Once upon a time I asked a woman to marry me because I loved her, and she loved me and said yes. It didn’t turn out as we hoped.
In some other lifetime I would like to be married to her. I haven’t stopped loving her. But not in the marriage we had. The marriage we had was bounded by my many constraints, and by my lack of integrity and imagination of what was possible. It never touched, moved, inspired, or fulfilled me. Maybe the former behaviors were the cause in the matter of the lack of fulfillment, or the lack of fulfillment was the cause in the matter of the behaviors. It’s hard to separate. She had cause in the matter, too, but that’s her story. To ever succeed a new future would need to be created together–mutually, authentically. We would need to live everyday into that new created future with purpose and intention.
I am not planning this will happen; or hoping this will happen.
This is a thought experiment in imaging what would need to occur in order for the possibility of such a future to be possible. This is about my way of being, and my acts, that would be required to create a future possibility of a new way to be married to one another that might be available to my wife and me.
It begins with putting the past into the past.
No new future can be created if we bring the past into our futures. Since there is no certain future other than the default future our brains conceive based on all our past experience, to create a new future that never would have happened we must remove the past from the future and put back in the past. And leave it there.
One life sentence I’ve lived with since a teenager is my need to be the good boy, the good man. Good boys don’t swear; they don’t smoke; they don’t take drugs; they don’t drink; they get good grades; they excel at a sport in which none of their friends compete; they aren’t fat; they are cultured; they read great books; they are polite and sophisticated; they aren’t tarnished by money; they always please and always say yes.
I know exactly when and where I formulated this life sentence. I was in 10th grade. I asked the prettiest, most socially prominent girl in my very small class of forty-eight students at my elite private school in Pittsburgh to the prom. We had never been on a date. I don’t think I even especially liked her. Her answer was, “Nonnie, you’re trying too hard.” (Yes, Nonnie was my nickname—long buried and forgotten.)
What she meant by that was I wasn’t in her league socially. Her family’s name fronted a large steel company. One of the main streets in downtown Pittsburgh bore her family’s name.
Old Pittsburgh steel money. Old Pittsburgh steel status.
My father was in the steel business, too–a senior executive. But he earned his way in; it wasn’t granted; and it was new.

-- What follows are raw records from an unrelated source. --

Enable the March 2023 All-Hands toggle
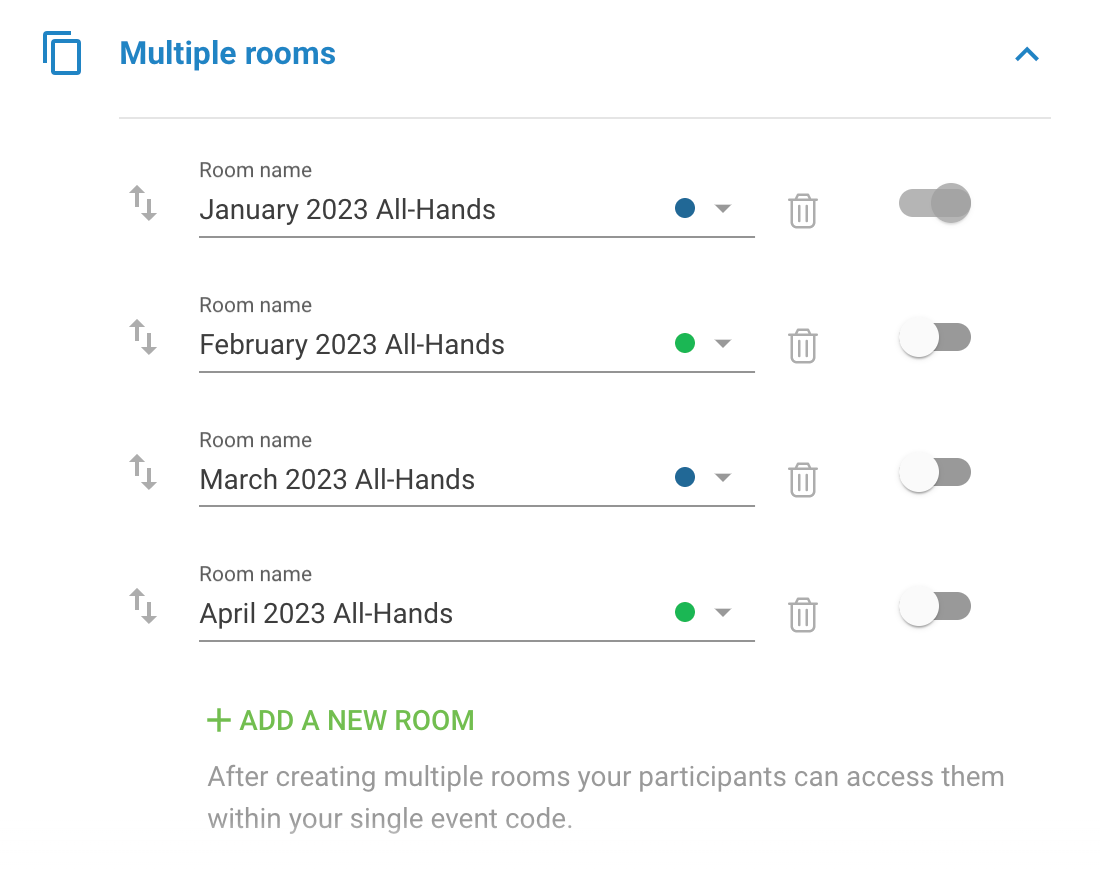Viewport: 1100px width, 876px height. (935, 472)
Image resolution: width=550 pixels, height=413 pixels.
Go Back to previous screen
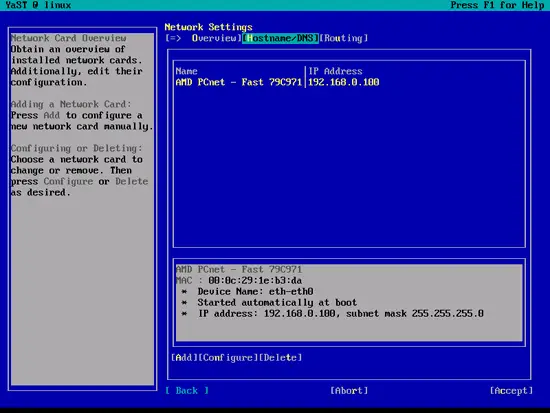[187, 391]
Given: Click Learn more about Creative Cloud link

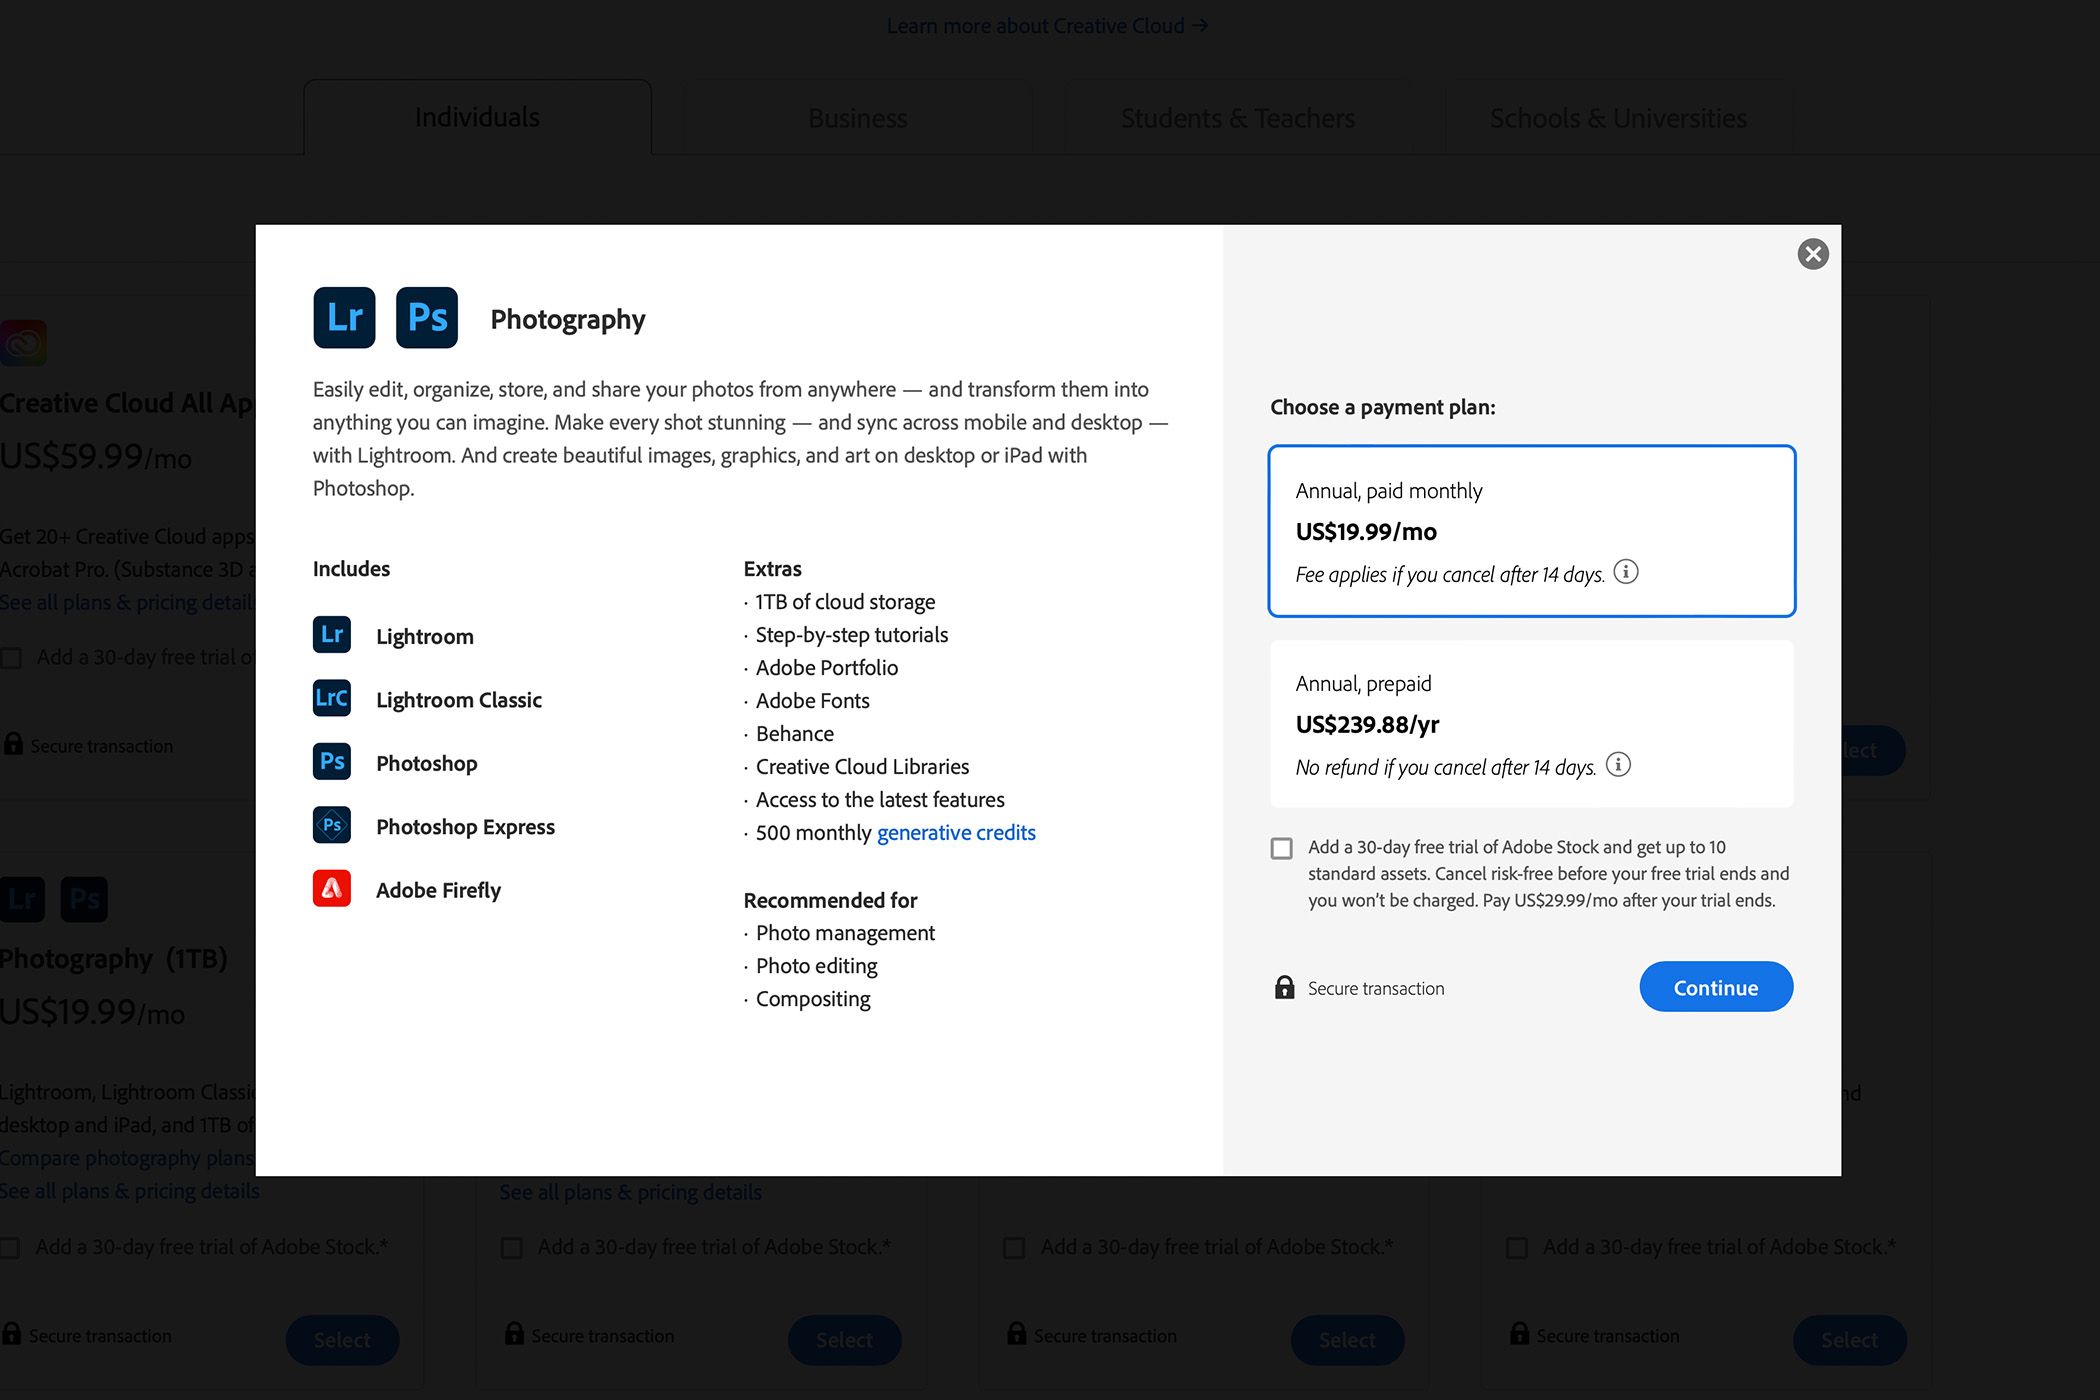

Maybe I was trying too hard and what she said to me was meant with good intentions. She wasn’t a mean girl, or even an especially snobby girl. But my default emotions triggered a dozen insecurities. No, I could never compete socially with these classmates whose names were brand names, known throughout the country. But I could be better.
I scored the highest SAT’s in the class. I won the English Prize (civilized people excel in literature and major in English.) My school didn’t have a swimming team so I swam outside of school on an AAU team and set national records. I went off to an elite liberal arts college. I got a master’s degree in Anglo-Irish literature at Trinity College, Dublin. I got an M.B.A. I worked internationally. I did all the right things.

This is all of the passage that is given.